• PROVIDED RECORDS:
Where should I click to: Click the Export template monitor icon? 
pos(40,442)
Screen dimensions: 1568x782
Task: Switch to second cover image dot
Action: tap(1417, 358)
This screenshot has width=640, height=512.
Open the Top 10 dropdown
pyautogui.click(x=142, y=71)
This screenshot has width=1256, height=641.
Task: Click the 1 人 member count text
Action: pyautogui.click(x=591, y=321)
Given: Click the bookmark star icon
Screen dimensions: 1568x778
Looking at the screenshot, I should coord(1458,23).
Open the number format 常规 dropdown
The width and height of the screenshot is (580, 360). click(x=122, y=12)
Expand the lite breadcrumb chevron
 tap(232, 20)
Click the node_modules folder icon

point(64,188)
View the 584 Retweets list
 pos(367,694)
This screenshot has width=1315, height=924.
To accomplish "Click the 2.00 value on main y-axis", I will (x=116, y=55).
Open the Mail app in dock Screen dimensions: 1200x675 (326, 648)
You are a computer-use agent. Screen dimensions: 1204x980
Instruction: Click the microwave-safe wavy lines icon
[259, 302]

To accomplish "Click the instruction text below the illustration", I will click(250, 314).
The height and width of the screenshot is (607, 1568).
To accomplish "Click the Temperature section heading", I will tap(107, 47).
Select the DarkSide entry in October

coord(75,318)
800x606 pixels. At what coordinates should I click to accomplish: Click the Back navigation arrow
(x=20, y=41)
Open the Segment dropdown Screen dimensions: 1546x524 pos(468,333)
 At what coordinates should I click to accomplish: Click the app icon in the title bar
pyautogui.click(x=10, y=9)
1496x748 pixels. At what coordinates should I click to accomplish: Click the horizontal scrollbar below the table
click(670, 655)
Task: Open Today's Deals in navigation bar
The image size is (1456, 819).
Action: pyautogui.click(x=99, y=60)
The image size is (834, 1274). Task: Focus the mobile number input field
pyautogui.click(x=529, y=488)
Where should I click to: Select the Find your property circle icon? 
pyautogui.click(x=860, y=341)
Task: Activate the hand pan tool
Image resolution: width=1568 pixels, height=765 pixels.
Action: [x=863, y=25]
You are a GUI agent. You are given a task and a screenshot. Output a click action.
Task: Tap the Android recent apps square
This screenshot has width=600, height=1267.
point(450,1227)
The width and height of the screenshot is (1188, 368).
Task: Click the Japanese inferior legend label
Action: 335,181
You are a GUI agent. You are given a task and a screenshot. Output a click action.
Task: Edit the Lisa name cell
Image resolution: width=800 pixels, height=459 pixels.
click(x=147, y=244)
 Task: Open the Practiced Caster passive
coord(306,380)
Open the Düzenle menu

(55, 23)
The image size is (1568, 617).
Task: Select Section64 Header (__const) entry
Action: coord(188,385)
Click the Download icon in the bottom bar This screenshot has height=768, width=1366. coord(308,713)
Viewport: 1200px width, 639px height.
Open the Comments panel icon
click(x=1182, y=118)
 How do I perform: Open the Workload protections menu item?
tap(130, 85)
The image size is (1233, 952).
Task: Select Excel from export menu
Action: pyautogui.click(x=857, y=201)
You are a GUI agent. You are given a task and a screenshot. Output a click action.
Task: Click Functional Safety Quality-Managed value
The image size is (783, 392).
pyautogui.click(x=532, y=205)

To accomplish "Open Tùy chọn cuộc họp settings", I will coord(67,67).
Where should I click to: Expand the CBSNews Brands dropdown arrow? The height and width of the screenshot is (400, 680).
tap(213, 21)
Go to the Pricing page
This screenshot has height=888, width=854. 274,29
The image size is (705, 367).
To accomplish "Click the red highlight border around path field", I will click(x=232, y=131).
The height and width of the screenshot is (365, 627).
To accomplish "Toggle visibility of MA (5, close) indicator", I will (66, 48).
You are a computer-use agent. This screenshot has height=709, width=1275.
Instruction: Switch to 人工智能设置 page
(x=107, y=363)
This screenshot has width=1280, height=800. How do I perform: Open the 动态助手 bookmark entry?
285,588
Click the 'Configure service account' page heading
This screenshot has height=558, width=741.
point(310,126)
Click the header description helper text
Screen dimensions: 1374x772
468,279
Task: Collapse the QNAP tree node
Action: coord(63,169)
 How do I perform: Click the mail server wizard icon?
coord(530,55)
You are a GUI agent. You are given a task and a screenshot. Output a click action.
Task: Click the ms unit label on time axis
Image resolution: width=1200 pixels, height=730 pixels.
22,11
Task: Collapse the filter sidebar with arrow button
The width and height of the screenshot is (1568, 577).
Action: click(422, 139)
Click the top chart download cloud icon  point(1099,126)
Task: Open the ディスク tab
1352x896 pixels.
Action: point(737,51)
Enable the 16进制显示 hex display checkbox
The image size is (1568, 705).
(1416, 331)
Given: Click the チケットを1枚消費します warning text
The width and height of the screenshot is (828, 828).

• EXERCISE AIM:
Print verbatim every line from the one containing "Task: Open the ディスク tab" up to and including the last line.

• RESULT BELOW:
Task: Open the ディスク tab
1352x896 pixels.
Action: point(737,51)
Enable the 16进制显示 hex display checkbox
The image size is (1568, 705).
(1416, 331)
Given: Click the チケットを1枚消費します warning text
The width and height of the screenshot is (828, 828).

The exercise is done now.